Social impact investing, such as many of the above groups, can provide a structured environment for growth with lots of resources at their disposal. If that’s not what you’re looking for, there’s a host of even more alternative types of financing that might prove a good fit for your goals, depending on your business model and needs.

How to raise money without taking on debt or selling off equity.

Finally, there are some options outside traditional debt financing structures that are worth considering.

  • If getting a big loan seems impossible, how about thousands of tiny ones? Web-based crowd-funding platforms such as Kickstarter, Kiva, etc, allow you to make your case to the public, and combine individual donations (often in exchange for small compensations at each donation level) to make a big impact. One of our favorites is Three Revolutions, a crowd-funding platform that focuses exclusively on sustainable food business.
  • For farms, consider offering a multi-year CSA. Just like regular CSA, offering “shares” in the form of produce over the course of several seasons or even several years can help create financial stability and also build a longer-term relationship with your customers. The University of Vermont has an excellent resource on this model.
  • Similarly, share leases involve using your product as capital (usually with someone underwriting your business or from whom you’re renting land). While risky if your crops don’t succeed, it can be a great way to substitute missing capital up-front with what you produce over the course of the season.

Some tips for the road:

  • Unconventional options should be regarded as complementary to more standard models. Consider deploying them in concert with traditional loans and government financing, such as USDA grant programs, etc.
  • Alternative financing may come with higher or different costs to implement, both for you and for your funding match. It will take extra time to figure them out, and require extra services from your provider to tailor a structure to your needs.

Julia Shanks consults with food businesses and farms, helping them maximize profits and streamline operations through business planning, feasibility studies and operational audits.  She is also the co-author of The Farmer’s Kitchen: The Ultimate Guide to Enjoying Your CSA and Farmers’ Market Foods.


In addition to these great resources, USDA just launched their microloan program for beginning farmers and ranchers. The program makes up to $35,000 available for use on a wide range of expenses from purchases of livestock, seed and other inputs to family living and marketing expenses. For more information, check out the fact sheet at the link below:



Many sustainable agriculture projects also fit into the requirements for some less traditional funding sources. Interesting sustainable farming projects are often strong applicants for fellowships.

**Source data**
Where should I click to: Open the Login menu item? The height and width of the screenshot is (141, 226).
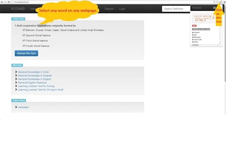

**Your objective**
Copy word for word the passage from the piece above on financing farms and food businesses, starting with "Julia Shanks consults" and going on through "applicants for fellowships.".

**Task answer**
Julia Shanks consults with food businesses and farms, helping them maximize profits and streamline operations through business planning, feasibility studies and operational audits.  She is also the co-author of The Farmer’s Kitchen: The Ultimate Guide to Enjoying Your CSA and Farmers’ Market Foods.


In addition to these great resources, USDA just launched their microloan program for beginning farmers and ranchers. The program makes up to $35,000 available for use on a wide range of expenses from purchases of livestock, seed and other inputs to family living and marketing expenses. For more information, check out the fact sheet at the link below:



Many sustainable agriculture projects also fit into the requirements for some less traditional funding sources. Interesting sustainable farming projects are often strong applicants for fellowships.